Wednesday, February 9, 2011

My Politically Correct College Part I

I don't want to be too mean to the college I'm currently attending, mainly because I'm friends with some of the people who work there, and I like the place, but I felt the need to say something about this. My college is doing this film series on Diversity, and the fact that they called it a diversity film series should have been a dead giveaway, but I have nothing to do on Wednesday nights (other than sit in the Student Lounge), so that's how I ended up going to the first one.

The movie was called "The Long Walk Home," and it's about the Montgomery bus boycott. I though it was pretty good, until I realized something just the other night: they did not show one white man in a positive light in this movie. White women? Yes. White men? No.

Alright, so, The Long Walk Home focus on a black housekeeper/maid (played by Whoopi Goldberg. I couldn't believe it.) who works for a well-to-do white family. The house where her employers work is a good distance away from her own home, so every morning, she takes the bus to get there, until, of course, the boycott begins.

After that, she walks to work, which takes her longer and eventually, tired of waiting for her employee so long, her employer starts picking her up twice a week and driving her to work. After all, the employer reasons, she goes out early on those mornings, so on the way back she may as well stop and pick up the housekeeper on the way back.

So everything's going along fine for awhile, until her husband finds out that she's giving the housekeeper a ride, and he orders her to stop. So she stops for a day, but later that night she makes her point clear to her husband: she doesn't come to work to help him with his job. She doesn't need him telling her how to take care of the house. And if she needs to give the maid a ride to keep the house in order, then that's what she's going to do.

So she resumes giving the maid rides, and then she wants to get more involved in this bus boycott. During the boycott, the blacks in the city get all the cars they can together and carpool, and so the employer offers her car, and driving services, to the carpool.

Meanwhile, her husband is being influenced by his nasty younger brother, and ends up involved in a group - of white men, of course, - who are going to break up the boycott. I just love how they have the Confederate flag in their meeting place. Because of course, the ONLY reason the Civil War was fought was about slavery. It had nothing to do with state's rights. Nope, nothing at all.

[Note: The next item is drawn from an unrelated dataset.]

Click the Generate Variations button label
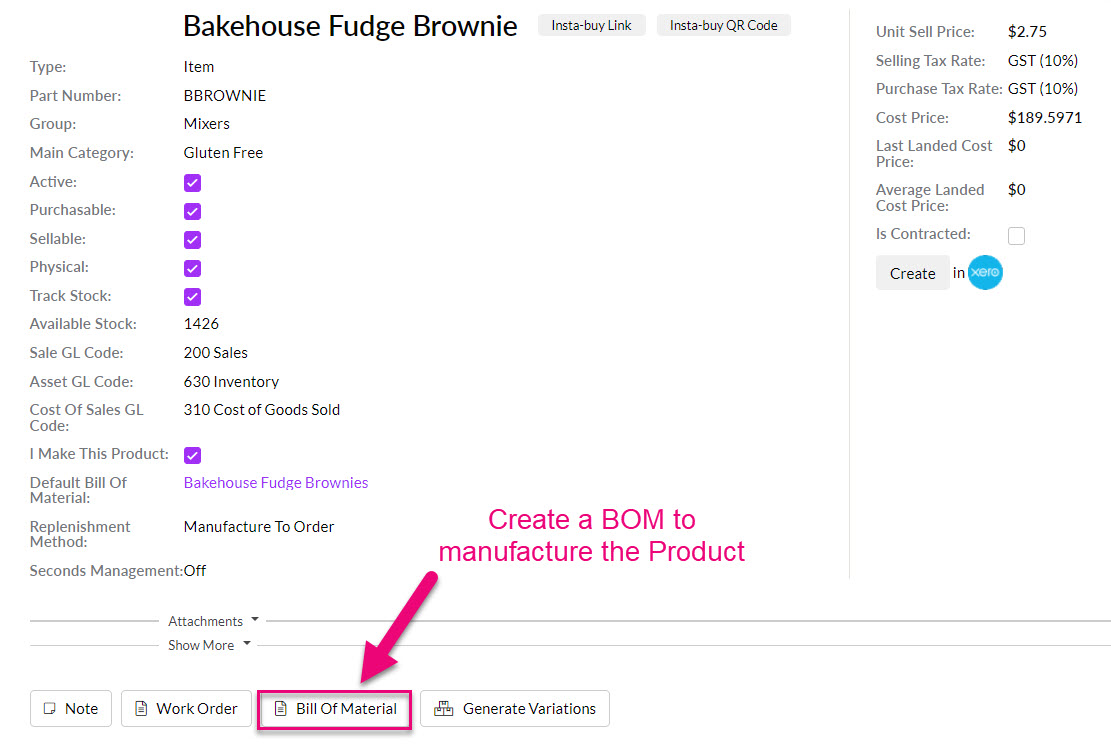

So, one night the employer and her daughter are there at the carpool, finishing up for the day, when the giant group of men shows up to destroy the cars and drive everyone away. So, the first thing the younger brother does is try to get his sister-in-law out of there. That doesn't the work. The next thing you know, all these black women are surrounded by white men who are yelling at them to walk home. At first the employer just stands there with the men, then she finally goes and joins the black women. And then there's tears and sorrow and joy because she did the right thing even if the white men are all bigots.

Alright, now, maybe there was a good reason to make this movie. I haven't found one yet. Not all white men, not even in the South, are or were bigots, okay? And movies that portray every white men like that are doing this country a disservice. Usually when I watch a movie, I want to escape the real world, not have it shoved back at me. Has their been bigotry in the past? Yes. And Hollyweird makes sure to portray people as bigots rather then show them as heroes. How the white men who marched at Selma? I've been told there were some. How about a movie about how they suffered so colored people could have the same rights as whites?

But no one will ever make a movie like that.

And the next film in this series promises to be a doozy. More on that one at a later date.